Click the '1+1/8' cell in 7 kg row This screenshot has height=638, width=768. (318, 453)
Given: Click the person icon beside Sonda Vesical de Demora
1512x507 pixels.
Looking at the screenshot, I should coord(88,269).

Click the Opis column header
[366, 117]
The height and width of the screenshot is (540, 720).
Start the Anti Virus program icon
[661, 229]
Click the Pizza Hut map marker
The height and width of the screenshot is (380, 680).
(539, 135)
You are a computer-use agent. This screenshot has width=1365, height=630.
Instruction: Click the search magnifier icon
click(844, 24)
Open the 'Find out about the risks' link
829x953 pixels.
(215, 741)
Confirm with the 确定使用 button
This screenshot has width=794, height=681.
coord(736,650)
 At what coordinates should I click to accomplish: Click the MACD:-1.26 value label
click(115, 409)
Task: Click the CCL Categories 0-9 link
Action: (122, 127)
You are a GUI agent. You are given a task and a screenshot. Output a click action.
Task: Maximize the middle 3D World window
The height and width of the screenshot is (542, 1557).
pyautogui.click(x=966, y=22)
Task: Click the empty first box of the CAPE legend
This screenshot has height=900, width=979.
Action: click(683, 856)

[Task details]
The task requires each record above to be restated exactly.

[Problem solution]
Click the '1+1/8' cell in 7 kg row This screenshot has height=638, width=768. (318, 453)
Given: Click the person icon beside Sonda Vesical de Demora
1512x507 pixels.
Looking at the screenshot, I should coord(88,269).

Click the Opis column header
[366, 117]
The height and width of the screenshot is (540, 720).
Start the Anti Virus program icon
[661, 229]
Click the Pizza Hut map marker
The height and width of the screenshot is (380, 680).
(539, 135)
You are a computer-use agent. This screenshot has width=1365, height=630.
Instruction: Click the search magnifier icon
click(844, 24)
Open the 'Find out about the risks' link
829x953 pixels.
(215, 741)
Confirm with the 确定使用 button
This screenshot has width=794, height=681.
coord(736,650)
 At what coordinates should I click to accomplish: Click the MACD:-1.26 value label
click(115, 409)
Task: Click the CCL Categories 0-9 link
Action: (122, 127)
You are a GUI agent. You are given a task and a screenshot. Output a click action.
Task: Maximize the middle 3D World window
The height and width of the screenshot is (542, 1557).
pyautogui.click(x=966, y=22)
Task: Click the empty first box of the CAPE legend
This screenshot has height=900, width=979.
Action: click(683, 856)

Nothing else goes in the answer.